[Collected data]
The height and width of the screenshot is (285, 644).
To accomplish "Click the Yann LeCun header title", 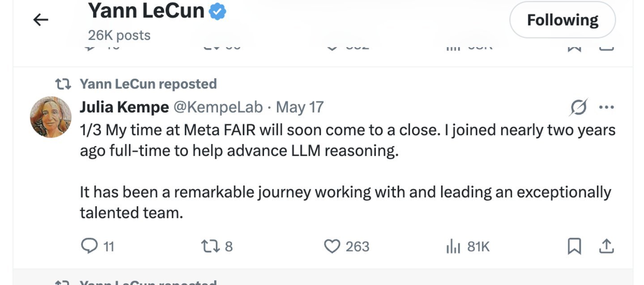I will [x=146, y=11].
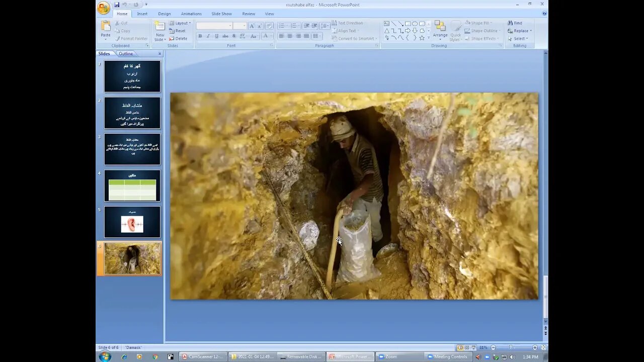The image size is (644, 362).
Task: Expand the Replace dropdown arrow
Action: click(x=531, y=31)
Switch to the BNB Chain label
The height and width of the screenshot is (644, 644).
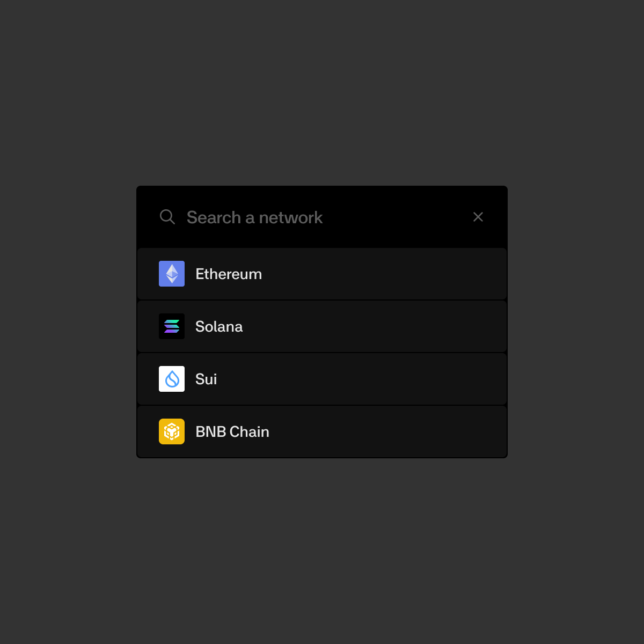(232, 431)
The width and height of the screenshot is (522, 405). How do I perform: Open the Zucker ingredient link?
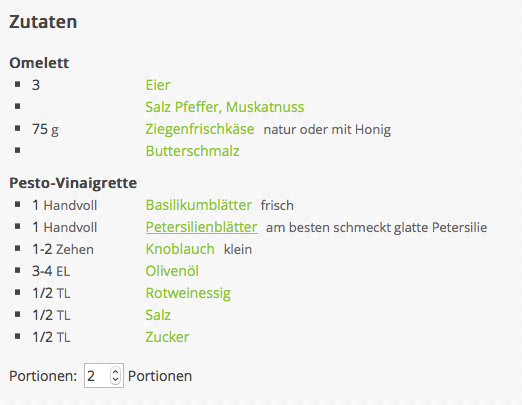(x=167, y=337)

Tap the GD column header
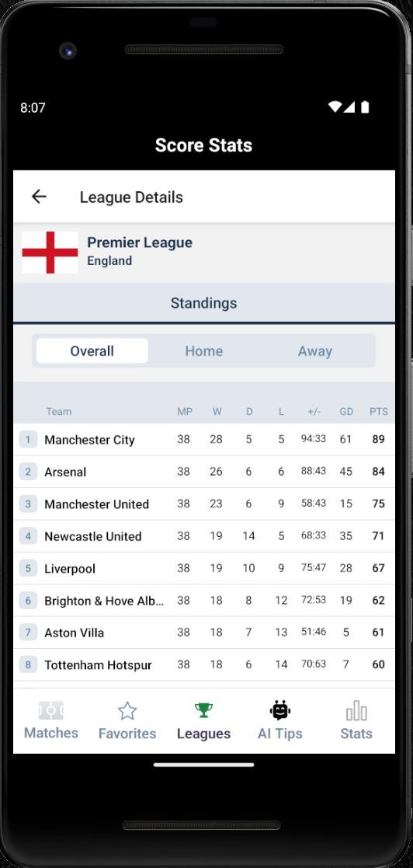[x=346, y=411]
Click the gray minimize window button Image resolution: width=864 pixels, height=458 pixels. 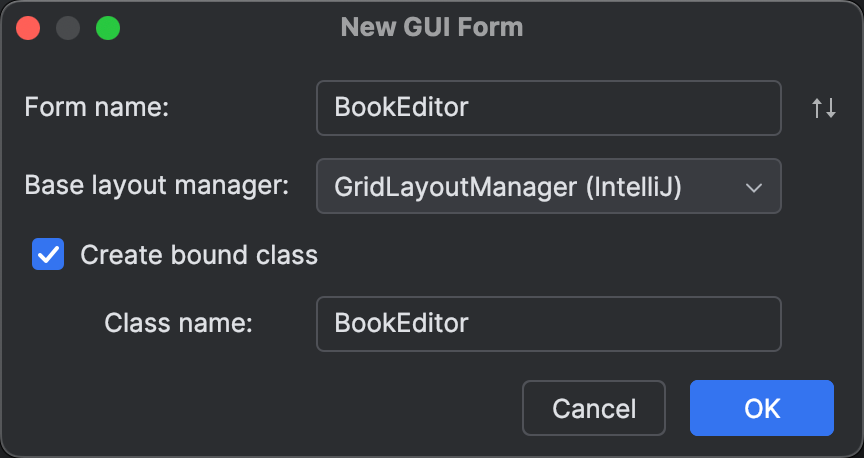68,28
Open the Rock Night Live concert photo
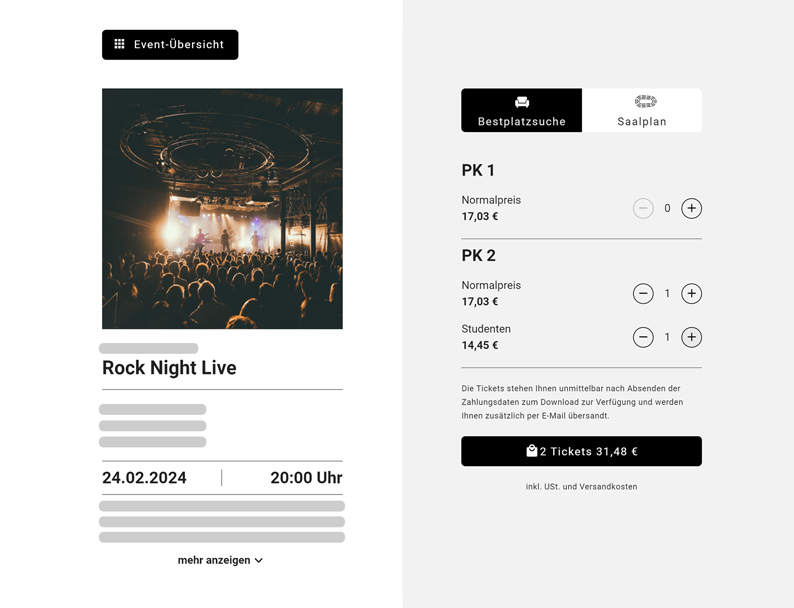The height and width of the screenshot is (608, 794). [222, 208]
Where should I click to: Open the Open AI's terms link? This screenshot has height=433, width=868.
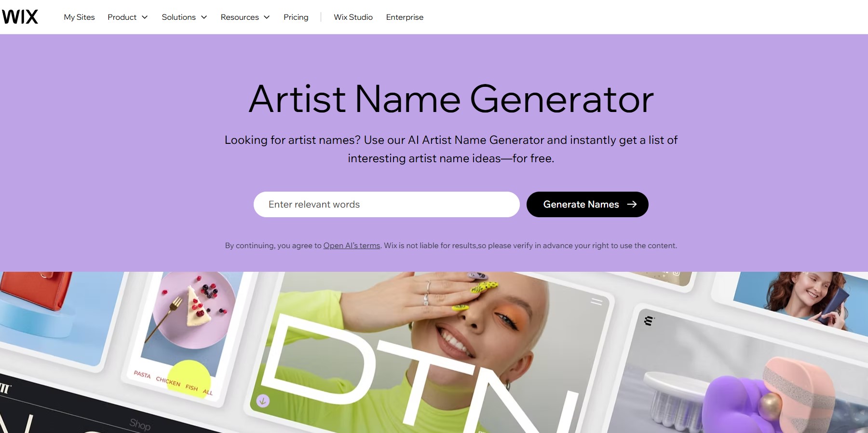pos(352,245)
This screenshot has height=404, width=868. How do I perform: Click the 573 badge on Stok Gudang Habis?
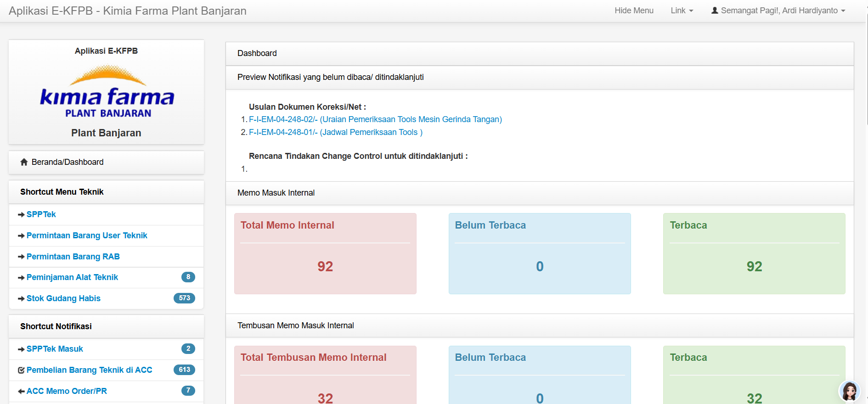click(184, 298)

EXERCISE DESCRIPTION
Omitting all pictures, restate word for word the lines from the one containing "This screenshot has height=404, width=868." through the last line of the data.

OUTPUT OF THE TASK
This screenshot has height=404, width=868. How do I perform: Click the 573 badge on Stok Gudang Habis?
click(184, 298)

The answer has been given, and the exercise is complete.